Les murmures intérieurs des gens ordinaires. L’écho des malheurs.

« Pas facile de donner la parole à des gens simples, des gens ordinaires. De ceux  qui ont plus l’habitude de faire que de parler. Qui peinent à se confier. Et de fait, ils sont assez rares en littérature. Comme s’ils n’avaient rien à dire qui mérite de rester sur le papier. Comme s’il n’avait aucun intérêt. Comme si leur histoire passait  sans qu’on puisse en tirer la moindre image, le plus petite idée, même pas une fable, une leçon…

Autant dire que Laurent Mauvignier a fait preuve d’une belle audace, d’un sacré culot, en choisissant des gens comme ça, des taiseux, des pas bavards, pour en faire les personnages de son premier roman. Il les traite avec grâce, avec élégance, en une série de monologues intérieurs, parce que là tout devient possible, les aveux les plus fous, les vérités les plus belles. Là, même le plus rustaud pourra dire son amour, ou pire sans tendresse, avec de beaux mots, un phrasé très souple. Sans peur d’être entendu.

Une sale histoire.

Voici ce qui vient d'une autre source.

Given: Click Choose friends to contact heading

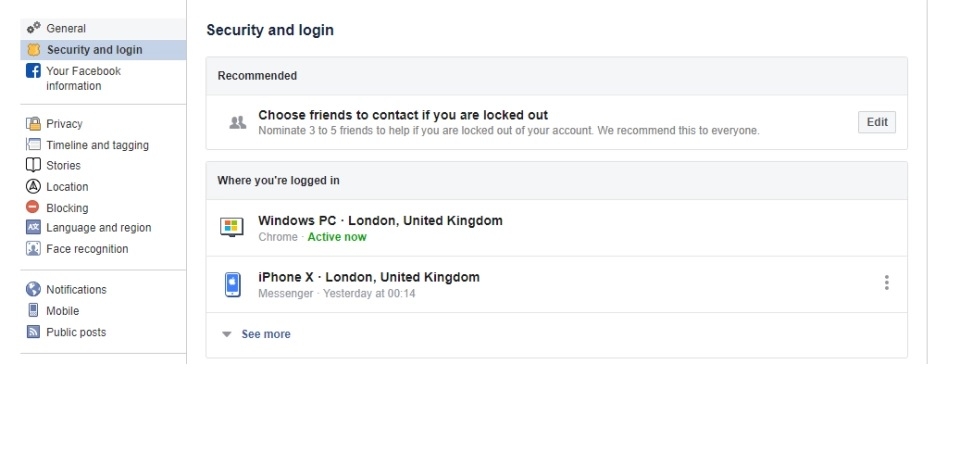Looking at the screenshot, I should click(x=402, y=115).
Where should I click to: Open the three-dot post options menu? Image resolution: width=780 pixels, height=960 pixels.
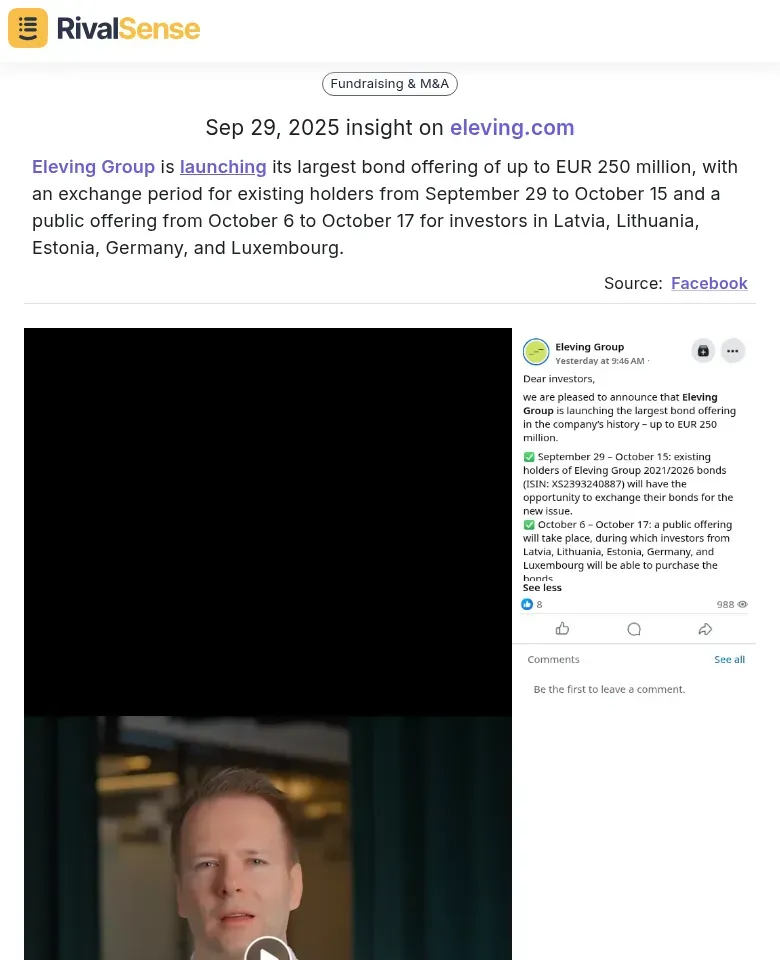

Très ordinaire. Celle d’un fils qui végète entre père et mère et rêve, en province. Se trouve empêché, indécis, mal aimé. Puis se décide à partir pour Paris, où il trouve un travail dans un bar de nuit que fréquentent des gens bien, de ceux que l’on voit en général dans les romans, dans les films, de ces gens auxquels on prête des vies extravagantes, des amants, des aventures, du fric… Mais qui sont ici cantonnés au rôle de figurants indifférents. Trop loin, inaccessibles, de l’autre côté de la vitre… Alors quand le fils en a marre, il se tue.
Le bouquin est tout entier construit sur ce vide, cette disparition, un petit mot gribouillé, inachevé qu’il a écrit, avant de mourir, sur un post-it. Pour s’expliquer ? Pour s’excuser ?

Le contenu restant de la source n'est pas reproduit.